> _Task details_: Below are the records; give again exactly the line with "Click the Publish button", the line with "The image size is (1200, 675).", and each line that lies between them, and nothing besides.

> _Given records_:
▬▬▬▬▬▬
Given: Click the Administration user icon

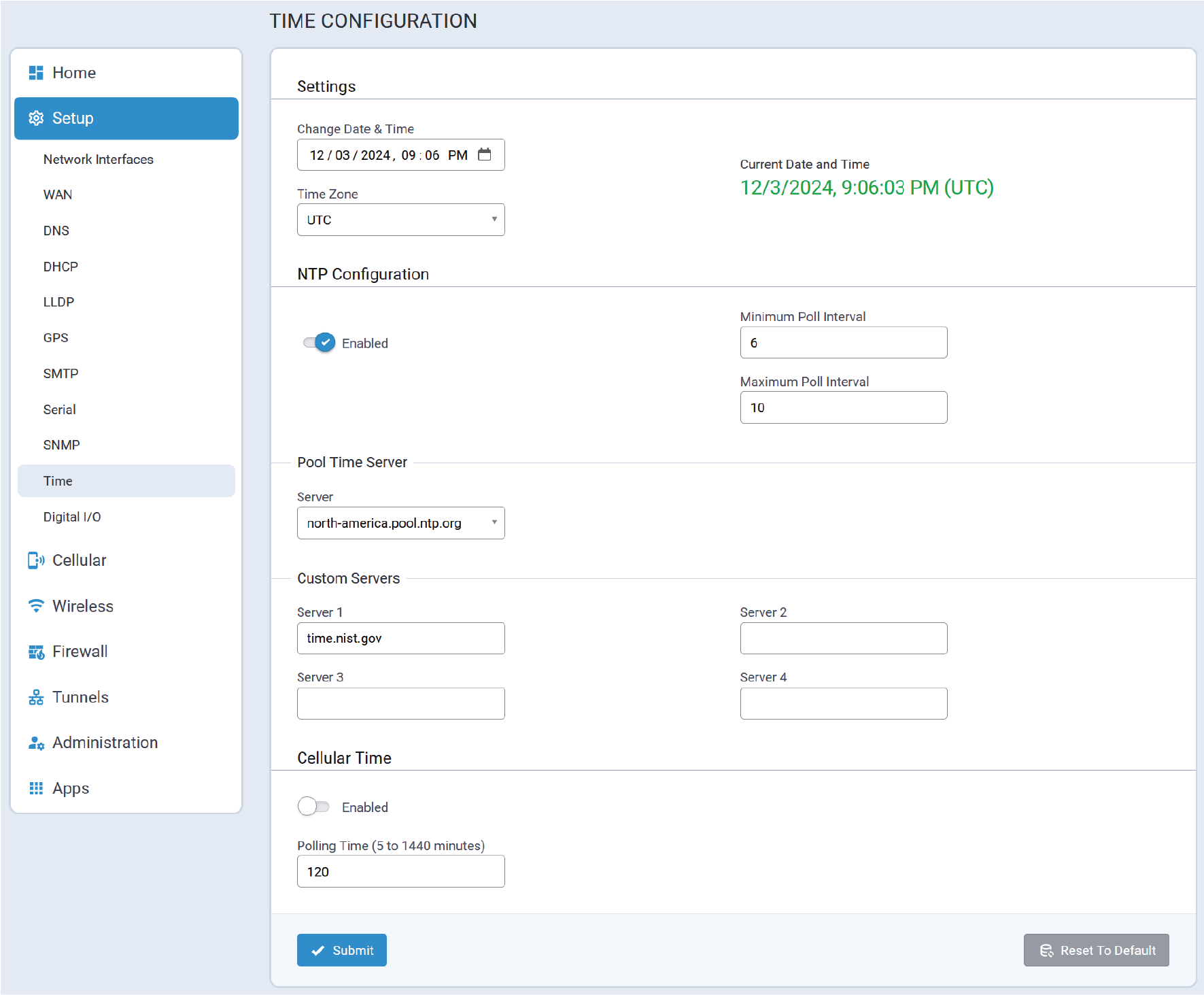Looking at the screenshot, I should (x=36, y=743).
▬▬▬▬▬▬
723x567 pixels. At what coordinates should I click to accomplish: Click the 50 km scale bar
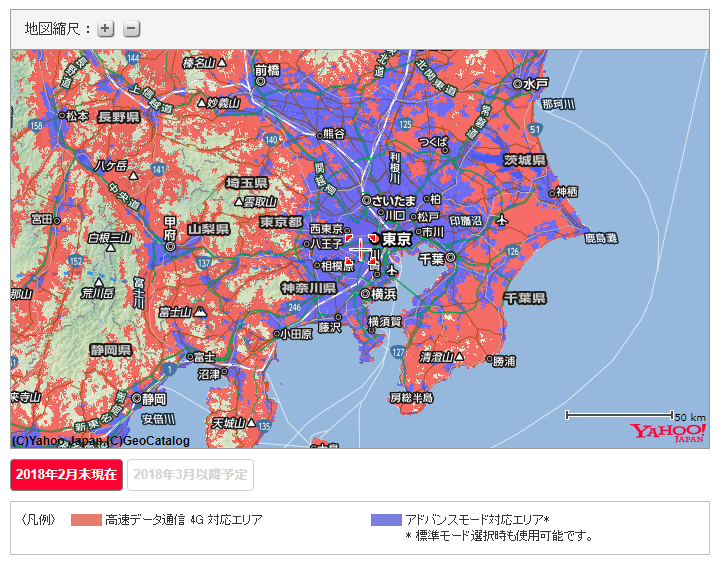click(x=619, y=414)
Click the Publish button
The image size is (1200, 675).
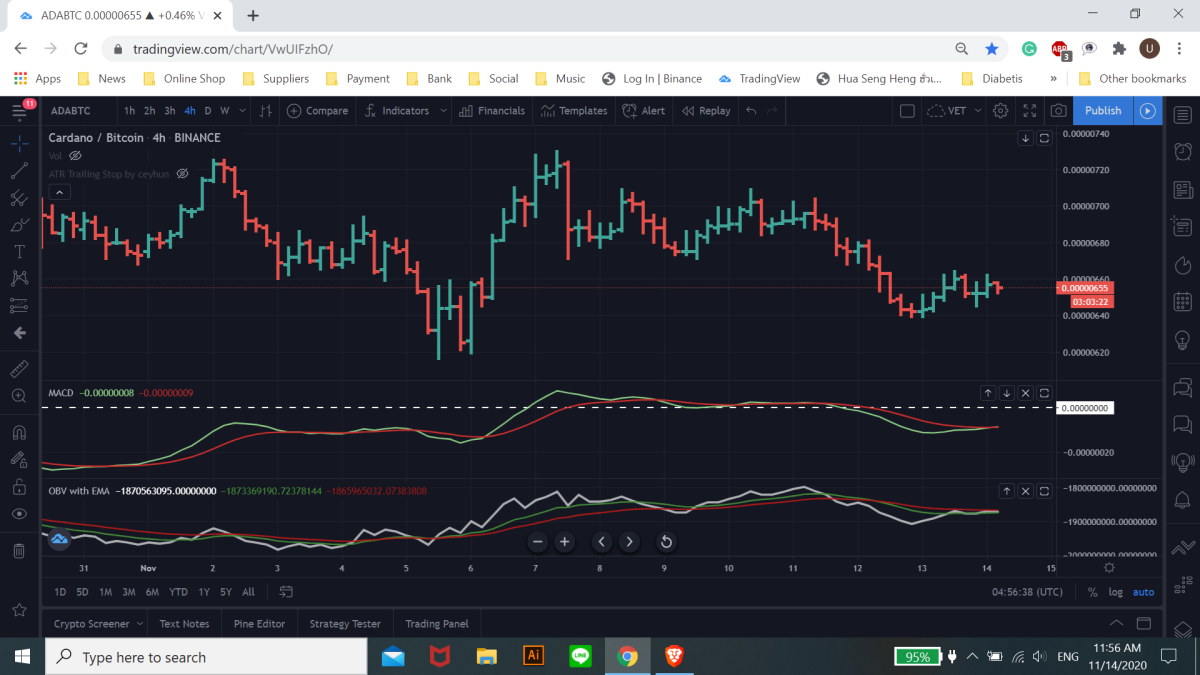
▬▬▬▬▬▬
> _Answer space_:
Click the Publish button
The image size is (1200, 675).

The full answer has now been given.